Метатеатральная история о силе чувств призвана показать, что существует спасительная мужская стойкость, что после сгустка переживаний обязательно приходит чувство покоя, легкости и мудрости, что мы, зрители Театра, выдержим все, что ни подкинет нам горестная судьба, и что если изречение “мир — театр, и люди в нем — актеры” верно, то найдутся в нем режиссеры, способные крепкой рукой обустроить неуютное пространство жизни. Андрей Дмитриев написал крепкий, бодрый роман о пробуждении силы жизни, о механизме сопротивляемости, об особом театральном мышлении как способе выживать.

В годовщину трагедии “Норд-Оста” на канале РТР был показан очень неплохой телефильм по мотивам романа Дмитриева, где роли Мовчуна и Шабашова блистательно сыграли Сергей Маковецкий и Игорь Кваша.

В финале романа Дмитриева Егор Мовчун вслух размышляет о планах на будущее: “Какой-то бодрый Полторак звонил на той неделе: с пьесой про Сталина; мне в СТД шептали: прогрессивный, и деньги есть на постановку”. Тут, конечно, дмитриевское знание театра дало осечку: в нынешнем СТД уже никому ничего не советуют, а если что и шепчут, то совсем по другому поводу… Но дело не в этом. В романе Леонида Зорина, вышедшем за два месяца до окончания работы над романом Дмитриева, актер-мастодонт Донат Ворохов репетирует главную роль в пьесе Клавдия Полторака “Юпитер” в режиссуре Глеба Пермского.

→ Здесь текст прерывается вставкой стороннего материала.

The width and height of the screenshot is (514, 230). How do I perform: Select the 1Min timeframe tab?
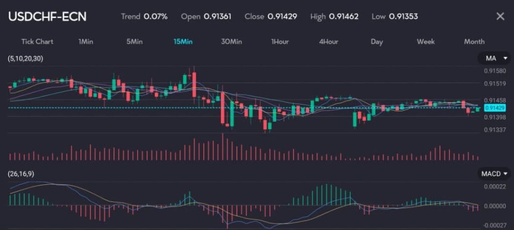click(85, 42)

С нового, 2003 года в Москве распространились слухи: Леонид Зорин написал “апологию Сталина”. Одних это шокировало, других восхищала смелость опытного литератора, третьи не верили, четвертые сомневались. Мы же прочли…

Апологией Сталина это впрямую не назовешь — ну хотя бы потому, что защищает Сталина, вживаясь в его нетленный образ, актер, которому суждено впасть к финалу в неблаженное безумие и выйти за рамки профессии, сменив собственные монологи на монологи своего героя. Самый финал романа заимствует предполагаемую концовку горьковского эпоса о Климе Самгине. Героя растаптывает прокоммунистическая реваншистская демонстрация, с которой тот всеми силами не хочет сливаться, опешив от извращения своих идей…

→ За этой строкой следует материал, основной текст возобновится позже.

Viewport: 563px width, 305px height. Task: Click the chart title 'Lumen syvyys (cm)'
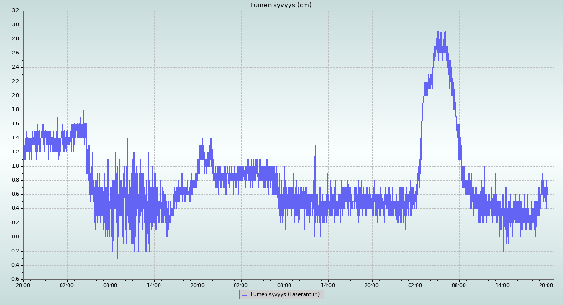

Сюжет зоринского романа вышел не таким ясно очерченным, как у Дмитриева. Отчасти поэтому очень трудно сказать, солидаризируется ли автор текста с актером, начавшим думать за Сталина. Но, похоже, все-таки солидаризируется: трудно себе представить писателя, никак не сближающегося со своим ведущим героем. С некоторого момента роман распадается на “дневник роли” — монологи Сталина, воображаемые актером, и вяло трепыхающуюся нить сюжета, которую к финалу окончательно забивает идейная мощь Юпитера-Сталина. Здесь вообще все гиперсерьезно: ни улыбки, ни самоиронии, ни подтекстовой двойственности. Очевидно, спустя полвека после своей смерти Юпитеру есть чем оправдаться!

Зорин рисует академический театр, где очень ответственные актеры с чувством собственного достоинства увлеченно и трудоемко работают над образами. “Отдаю в ваши руки пять лет моей жизни”, — говорит драматург актеру. Режиссер много думает, многое прикидывает и носится с пьесой Полторака как с писаной торбой, не желая нарушать замысел драматурга. А он заключается в том, что до сих пор в вечном конфликте власти и художника сознательно принижался интеллектуальный уровень властителей. Здесь же Юпитер-Сталин — “титан среди пигмеев”, и ему есть что сказать литературному народцу, окружающему его престол.

Нельзя отнять у Зорина его идеализма. Он, в сущности, описывает утопическую ситуацию, которую ему, наверное, очень хотелось бы наблюдать как драматургу, приносящему пьесу в театр. Актер и режиссер маниакально погружаются в чтение текста, процесс создания роли становится частью жизни актера. Зорин изображает актера-графомана, сочиняющего литературные тексты вместо того, чтобы “с легкостью необыкновенной” переживать свою роль. Актер Ворохов так долго готовится к тому, чтобы выйти на сцену с посланием человечеству, что нельзя не вспомнить известную фразу Татьяны Пельтцер: “Ни один спектакль лучше от репетиций не становился”.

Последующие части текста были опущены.